The chance to make connections with people. The way photography gets me to pay attention to the world. Seeing the passion that people have for whatever craft they practice. The inventiveness of the students I teach.
How has photography changed since you commenced your studies?
It's become easier to share work and to learn about things. For example, with my phone I can catch photographers, writers and curators on a podcast, see new photo work from all over the world, buy a photobook, read someone's ideas, take, edit and publish my own pictures, all while riding the bus home. Also the Nikon F3 that I longed for as a teenager is now pretty affordable on ebay.
How has photography changed your life?
I look at the world in a particular way. It's shown me that I can teach. I've found work with it, and it's given me skills that supplement the non-photographic work that I do. I've met a lot of people through photography. I've spent too much money on gear and books.
Which photographers - past or present - have been major influences on your work?
Henri Cartier-Bresson – among the earliest visual poetry that I remember. Ralph Gibson – the way he composes individual frames is sublime and his books make those frames resonate with each other. Mary Ellen Mark – there's a deep interest and empathy in her pictures. And she was one of the first people I saw who used the square frame eloquently.
Edward Burtynsky – his pictures are visually stunning but open into such important discussions about the environment, economics, consumption.
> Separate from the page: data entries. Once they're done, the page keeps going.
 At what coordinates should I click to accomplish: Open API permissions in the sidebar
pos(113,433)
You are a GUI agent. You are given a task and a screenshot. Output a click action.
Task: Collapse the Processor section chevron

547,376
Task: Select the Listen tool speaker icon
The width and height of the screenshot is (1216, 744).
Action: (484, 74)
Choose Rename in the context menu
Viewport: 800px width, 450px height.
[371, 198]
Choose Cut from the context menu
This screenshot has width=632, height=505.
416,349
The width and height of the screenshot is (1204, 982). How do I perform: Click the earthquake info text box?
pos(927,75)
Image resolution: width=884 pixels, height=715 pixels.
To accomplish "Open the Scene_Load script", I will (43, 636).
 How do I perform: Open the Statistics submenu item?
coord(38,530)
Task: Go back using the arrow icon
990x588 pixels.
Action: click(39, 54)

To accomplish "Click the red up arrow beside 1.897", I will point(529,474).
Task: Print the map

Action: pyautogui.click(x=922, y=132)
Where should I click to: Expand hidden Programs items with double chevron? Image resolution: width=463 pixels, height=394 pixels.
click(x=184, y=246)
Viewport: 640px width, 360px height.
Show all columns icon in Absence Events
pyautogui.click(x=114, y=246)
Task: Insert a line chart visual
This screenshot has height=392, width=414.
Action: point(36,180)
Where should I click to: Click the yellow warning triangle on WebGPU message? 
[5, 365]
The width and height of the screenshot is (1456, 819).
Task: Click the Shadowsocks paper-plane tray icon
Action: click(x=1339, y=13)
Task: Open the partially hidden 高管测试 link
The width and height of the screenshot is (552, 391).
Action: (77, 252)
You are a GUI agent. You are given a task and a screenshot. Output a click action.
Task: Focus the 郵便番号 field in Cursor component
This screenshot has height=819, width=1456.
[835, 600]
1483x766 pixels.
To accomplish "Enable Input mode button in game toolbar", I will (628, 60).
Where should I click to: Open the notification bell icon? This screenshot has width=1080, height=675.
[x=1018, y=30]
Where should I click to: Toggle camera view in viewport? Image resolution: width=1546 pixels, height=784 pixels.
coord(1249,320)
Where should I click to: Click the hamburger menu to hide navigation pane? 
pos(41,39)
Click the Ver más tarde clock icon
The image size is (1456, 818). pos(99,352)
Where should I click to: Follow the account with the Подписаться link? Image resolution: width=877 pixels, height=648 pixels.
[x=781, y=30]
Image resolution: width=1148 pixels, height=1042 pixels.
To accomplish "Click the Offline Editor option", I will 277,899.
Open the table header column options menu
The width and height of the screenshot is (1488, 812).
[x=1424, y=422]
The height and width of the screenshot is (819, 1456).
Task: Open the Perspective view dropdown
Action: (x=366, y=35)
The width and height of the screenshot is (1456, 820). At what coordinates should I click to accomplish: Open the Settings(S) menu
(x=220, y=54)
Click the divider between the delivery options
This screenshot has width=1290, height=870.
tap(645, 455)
Sally Mann – most of her work is made close to home, and I love how it's so thoughtful and evolving. Zack Arias – his approach to working professionally with whatever resources you have is inspiring.
Do you have any advice for student photographers?
Be bold. Don't be thinking you don't have the right equipment, or that you're not creative. Start something.
Who are the people who have shaped your work and career?
Gavin Blake, as I said earlier, was a fundamental influence. Fellow CCP teachers like Sam Oster who taught me technical things, and encouraged me with conceptual things. Photographer buddies like Ben Liew and Peter Barnes who have given me opportunities and encouragement.
Any surprises - good or bad - as you have progressed in your career?
I've realised that a small portion of the picture-making is putting camera to eye and pressing the shutter. Aside from editing, you also have to organise your office, test your technical stuff, get access, cultivate relationships, and wait for things.
Any funny anecdotes from your experience in the industry?
I once showed up at a shoot an hour late because it was the first day after daylight saving and I'd slept in.